• Problem statement
For the records below, report how many lines include the word "help". Only the number should appear.

[Collected data entries]
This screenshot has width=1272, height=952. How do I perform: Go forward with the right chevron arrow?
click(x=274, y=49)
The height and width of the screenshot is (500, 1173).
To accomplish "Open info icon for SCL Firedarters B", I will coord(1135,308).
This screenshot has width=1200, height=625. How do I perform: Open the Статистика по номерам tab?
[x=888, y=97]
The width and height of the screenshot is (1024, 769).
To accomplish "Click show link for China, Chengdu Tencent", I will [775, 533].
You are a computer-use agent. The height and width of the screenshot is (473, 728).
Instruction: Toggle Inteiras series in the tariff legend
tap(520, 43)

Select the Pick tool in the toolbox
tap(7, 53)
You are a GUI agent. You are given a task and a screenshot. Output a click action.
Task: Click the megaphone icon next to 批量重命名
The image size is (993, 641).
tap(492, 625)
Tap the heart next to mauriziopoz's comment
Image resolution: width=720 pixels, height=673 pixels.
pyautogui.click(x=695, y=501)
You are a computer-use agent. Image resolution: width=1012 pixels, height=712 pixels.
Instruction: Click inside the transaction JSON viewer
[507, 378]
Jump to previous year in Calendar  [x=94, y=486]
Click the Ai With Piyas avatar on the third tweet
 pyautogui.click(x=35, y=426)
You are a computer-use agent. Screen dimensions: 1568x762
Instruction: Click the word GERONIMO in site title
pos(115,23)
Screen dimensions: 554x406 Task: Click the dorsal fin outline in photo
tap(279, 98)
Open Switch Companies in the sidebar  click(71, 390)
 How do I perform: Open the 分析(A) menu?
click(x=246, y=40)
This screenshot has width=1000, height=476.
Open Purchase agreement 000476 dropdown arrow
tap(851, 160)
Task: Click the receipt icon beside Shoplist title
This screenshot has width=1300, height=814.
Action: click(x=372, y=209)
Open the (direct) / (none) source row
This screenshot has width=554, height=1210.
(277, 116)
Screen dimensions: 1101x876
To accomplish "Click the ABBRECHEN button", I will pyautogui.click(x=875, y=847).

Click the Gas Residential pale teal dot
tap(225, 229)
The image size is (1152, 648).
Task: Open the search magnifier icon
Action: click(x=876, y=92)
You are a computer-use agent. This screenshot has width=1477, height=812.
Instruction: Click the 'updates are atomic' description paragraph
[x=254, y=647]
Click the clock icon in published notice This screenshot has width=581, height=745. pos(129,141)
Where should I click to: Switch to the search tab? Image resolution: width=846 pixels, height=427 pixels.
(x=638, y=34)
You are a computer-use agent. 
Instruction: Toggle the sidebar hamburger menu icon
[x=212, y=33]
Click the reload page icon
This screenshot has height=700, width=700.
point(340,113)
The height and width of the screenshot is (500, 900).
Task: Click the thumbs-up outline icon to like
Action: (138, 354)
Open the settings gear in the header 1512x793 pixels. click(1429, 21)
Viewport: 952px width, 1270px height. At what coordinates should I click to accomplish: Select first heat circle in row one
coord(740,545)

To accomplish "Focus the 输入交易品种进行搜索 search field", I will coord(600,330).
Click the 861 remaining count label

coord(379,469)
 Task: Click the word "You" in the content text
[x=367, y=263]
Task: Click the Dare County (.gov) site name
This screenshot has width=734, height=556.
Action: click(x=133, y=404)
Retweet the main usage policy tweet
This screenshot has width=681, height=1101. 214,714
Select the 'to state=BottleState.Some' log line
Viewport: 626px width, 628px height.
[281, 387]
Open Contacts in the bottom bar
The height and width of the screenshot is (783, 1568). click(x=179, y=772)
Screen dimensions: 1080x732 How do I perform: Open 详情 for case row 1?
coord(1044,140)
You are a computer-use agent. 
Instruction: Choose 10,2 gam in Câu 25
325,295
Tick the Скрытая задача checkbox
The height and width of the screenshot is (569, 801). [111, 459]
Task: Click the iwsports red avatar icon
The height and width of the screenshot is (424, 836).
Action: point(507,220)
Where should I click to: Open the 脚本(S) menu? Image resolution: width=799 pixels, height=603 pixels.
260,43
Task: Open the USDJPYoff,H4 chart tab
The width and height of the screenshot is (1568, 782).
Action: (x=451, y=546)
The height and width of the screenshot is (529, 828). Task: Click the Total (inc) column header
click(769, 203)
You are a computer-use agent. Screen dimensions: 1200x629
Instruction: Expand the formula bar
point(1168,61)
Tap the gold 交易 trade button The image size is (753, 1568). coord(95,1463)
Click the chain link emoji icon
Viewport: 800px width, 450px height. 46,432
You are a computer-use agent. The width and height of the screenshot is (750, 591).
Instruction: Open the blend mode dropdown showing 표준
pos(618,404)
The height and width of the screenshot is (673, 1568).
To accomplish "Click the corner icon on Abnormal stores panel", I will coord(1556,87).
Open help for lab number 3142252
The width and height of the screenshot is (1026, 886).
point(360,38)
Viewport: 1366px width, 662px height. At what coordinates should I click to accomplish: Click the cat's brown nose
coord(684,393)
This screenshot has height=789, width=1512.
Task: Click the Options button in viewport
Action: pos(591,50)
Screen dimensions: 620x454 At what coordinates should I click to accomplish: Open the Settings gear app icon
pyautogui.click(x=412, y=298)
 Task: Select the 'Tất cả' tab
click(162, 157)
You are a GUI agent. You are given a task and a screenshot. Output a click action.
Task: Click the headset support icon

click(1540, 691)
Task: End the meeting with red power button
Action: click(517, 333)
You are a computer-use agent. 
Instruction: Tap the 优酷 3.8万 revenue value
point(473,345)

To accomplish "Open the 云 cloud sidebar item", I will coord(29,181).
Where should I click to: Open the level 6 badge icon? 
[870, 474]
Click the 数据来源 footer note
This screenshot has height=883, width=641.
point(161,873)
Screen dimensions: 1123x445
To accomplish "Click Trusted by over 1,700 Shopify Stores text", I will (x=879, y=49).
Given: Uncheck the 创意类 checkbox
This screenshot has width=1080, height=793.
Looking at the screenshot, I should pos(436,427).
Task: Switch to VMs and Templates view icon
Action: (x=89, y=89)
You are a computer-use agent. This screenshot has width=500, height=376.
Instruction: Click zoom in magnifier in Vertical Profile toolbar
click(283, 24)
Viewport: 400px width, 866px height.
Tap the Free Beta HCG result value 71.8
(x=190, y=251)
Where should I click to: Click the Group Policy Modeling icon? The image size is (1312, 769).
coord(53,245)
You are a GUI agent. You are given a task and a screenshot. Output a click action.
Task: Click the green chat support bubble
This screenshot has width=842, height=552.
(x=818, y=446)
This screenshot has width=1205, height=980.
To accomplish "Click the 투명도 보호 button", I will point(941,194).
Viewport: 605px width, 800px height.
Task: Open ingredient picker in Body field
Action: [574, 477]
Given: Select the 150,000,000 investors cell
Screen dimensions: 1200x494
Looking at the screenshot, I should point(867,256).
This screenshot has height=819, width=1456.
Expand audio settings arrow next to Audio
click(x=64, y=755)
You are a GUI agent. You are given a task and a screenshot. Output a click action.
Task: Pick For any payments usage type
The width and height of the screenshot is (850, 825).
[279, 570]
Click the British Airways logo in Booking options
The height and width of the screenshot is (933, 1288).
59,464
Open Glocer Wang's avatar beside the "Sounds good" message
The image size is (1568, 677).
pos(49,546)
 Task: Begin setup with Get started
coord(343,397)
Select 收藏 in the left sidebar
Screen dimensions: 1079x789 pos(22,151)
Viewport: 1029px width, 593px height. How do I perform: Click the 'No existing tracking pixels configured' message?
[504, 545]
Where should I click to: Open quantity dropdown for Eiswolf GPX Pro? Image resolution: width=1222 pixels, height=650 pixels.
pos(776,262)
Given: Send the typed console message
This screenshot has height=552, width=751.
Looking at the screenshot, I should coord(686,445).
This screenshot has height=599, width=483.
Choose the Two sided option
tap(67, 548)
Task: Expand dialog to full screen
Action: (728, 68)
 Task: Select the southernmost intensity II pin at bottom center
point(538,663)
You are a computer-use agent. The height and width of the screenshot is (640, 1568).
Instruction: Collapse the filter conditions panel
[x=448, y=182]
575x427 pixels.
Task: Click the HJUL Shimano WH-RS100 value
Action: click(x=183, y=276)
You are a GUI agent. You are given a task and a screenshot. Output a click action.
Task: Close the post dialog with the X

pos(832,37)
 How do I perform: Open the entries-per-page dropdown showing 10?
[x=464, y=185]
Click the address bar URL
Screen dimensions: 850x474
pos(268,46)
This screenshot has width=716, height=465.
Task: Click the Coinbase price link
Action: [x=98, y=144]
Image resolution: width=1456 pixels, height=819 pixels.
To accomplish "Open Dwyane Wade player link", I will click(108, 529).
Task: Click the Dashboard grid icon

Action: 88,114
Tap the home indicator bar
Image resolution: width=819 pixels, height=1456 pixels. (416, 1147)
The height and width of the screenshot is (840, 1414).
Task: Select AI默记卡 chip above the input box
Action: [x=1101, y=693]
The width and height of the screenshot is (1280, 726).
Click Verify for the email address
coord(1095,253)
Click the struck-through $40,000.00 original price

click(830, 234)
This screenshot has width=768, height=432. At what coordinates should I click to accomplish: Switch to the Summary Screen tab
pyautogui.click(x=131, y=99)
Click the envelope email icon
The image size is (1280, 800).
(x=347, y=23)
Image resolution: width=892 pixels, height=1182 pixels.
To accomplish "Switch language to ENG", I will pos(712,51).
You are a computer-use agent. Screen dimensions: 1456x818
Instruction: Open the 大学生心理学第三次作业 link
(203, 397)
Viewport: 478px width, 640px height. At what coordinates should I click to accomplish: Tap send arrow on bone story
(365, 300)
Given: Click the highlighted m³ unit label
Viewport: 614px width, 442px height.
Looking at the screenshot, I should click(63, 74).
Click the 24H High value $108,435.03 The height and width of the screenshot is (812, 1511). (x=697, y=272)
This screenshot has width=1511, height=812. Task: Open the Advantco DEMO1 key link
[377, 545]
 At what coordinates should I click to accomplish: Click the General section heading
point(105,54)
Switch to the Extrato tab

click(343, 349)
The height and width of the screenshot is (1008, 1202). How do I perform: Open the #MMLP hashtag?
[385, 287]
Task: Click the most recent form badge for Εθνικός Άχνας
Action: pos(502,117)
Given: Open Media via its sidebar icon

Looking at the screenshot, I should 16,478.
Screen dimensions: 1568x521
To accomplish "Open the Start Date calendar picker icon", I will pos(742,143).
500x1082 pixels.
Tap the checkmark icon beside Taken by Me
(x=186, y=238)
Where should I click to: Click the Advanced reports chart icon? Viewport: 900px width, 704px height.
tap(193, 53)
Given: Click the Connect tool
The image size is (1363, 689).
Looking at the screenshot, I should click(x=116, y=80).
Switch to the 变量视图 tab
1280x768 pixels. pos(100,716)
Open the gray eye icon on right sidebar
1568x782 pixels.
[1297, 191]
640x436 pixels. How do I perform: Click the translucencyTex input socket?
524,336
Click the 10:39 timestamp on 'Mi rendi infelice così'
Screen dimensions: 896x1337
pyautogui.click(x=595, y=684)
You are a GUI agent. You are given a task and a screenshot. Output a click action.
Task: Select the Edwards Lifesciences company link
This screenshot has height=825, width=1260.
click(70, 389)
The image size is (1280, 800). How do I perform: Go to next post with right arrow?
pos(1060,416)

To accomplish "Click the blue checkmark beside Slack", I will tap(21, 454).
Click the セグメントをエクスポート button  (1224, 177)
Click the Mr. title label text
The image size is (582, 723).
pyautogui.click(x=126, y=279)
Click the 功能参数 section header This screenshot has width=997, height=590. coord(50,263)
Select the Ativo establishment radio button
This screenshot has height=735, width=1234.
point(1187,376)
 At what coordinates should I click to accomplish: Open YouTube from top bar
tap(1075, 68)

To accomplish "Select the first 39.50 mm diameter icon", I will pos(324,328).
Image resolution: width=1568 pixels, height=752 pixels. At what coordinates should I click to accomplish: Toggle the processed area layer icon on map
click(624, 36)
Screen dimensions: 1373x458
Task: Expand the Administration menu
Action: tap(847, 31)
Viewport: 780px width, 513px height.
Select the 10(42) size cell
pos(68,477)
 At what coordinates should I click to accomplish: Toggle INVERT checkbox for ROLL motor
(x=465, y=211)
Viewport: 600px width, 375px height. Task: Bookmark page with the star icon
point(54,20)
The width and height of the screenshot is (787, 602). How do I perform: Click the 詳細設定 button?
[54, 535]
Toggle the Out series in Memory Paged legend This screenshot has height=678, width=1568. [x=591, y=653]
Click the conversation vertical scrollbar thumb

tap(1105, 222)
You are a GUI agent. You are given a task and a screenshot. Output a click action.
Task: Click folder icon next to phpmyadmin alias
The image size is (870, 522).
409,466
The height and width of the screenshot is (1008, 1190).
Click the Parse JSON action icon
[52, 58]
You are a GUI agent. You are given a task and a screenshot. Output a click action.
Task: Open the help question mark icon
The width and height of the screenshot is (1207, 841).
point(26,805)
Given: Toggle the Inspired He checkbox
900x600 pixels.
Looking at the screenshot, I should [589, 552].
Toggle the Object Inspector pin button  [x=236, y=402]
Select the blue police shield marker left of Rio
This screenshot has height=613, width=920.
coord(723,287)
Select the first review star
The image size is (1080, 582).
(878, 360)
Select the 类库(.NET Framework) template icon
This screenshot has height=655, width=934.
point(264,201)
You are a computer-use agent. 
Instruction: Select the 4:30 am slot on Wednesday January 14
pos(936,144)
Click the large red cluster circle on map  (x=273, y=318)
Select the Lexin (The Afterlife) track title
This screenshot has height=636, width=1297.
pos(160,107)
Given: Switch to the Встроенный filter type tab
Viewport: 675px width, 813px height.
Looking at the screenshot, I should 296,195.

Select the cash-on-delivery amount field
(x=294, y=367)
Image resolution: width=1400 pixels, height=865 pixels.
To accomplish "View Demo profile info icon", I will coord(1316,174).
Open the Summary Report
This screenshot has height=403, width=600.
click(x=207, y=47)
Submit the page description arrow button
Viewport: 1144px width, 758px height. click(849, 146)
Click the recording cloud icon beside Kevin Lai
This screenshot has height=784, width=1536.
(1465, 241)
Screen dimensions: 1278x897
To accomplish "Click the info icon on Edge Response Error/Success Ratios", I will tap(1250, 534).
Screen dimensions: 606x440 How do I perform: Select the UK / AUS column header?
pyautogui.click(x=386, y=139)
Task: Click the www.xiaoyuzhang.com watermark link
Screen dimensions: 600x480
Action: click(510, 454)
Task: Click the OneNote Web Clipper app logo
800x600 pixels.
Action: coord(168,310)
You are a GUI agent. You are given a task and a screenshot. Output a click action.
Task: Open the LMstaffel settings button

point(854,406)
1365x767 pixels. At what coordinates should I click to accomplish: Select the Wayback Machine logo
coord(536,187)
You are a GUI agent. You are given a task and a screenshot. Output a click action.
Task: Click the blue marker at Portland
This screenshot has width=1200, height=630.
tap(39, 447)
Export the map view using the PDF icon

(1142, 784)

• Output of the task
2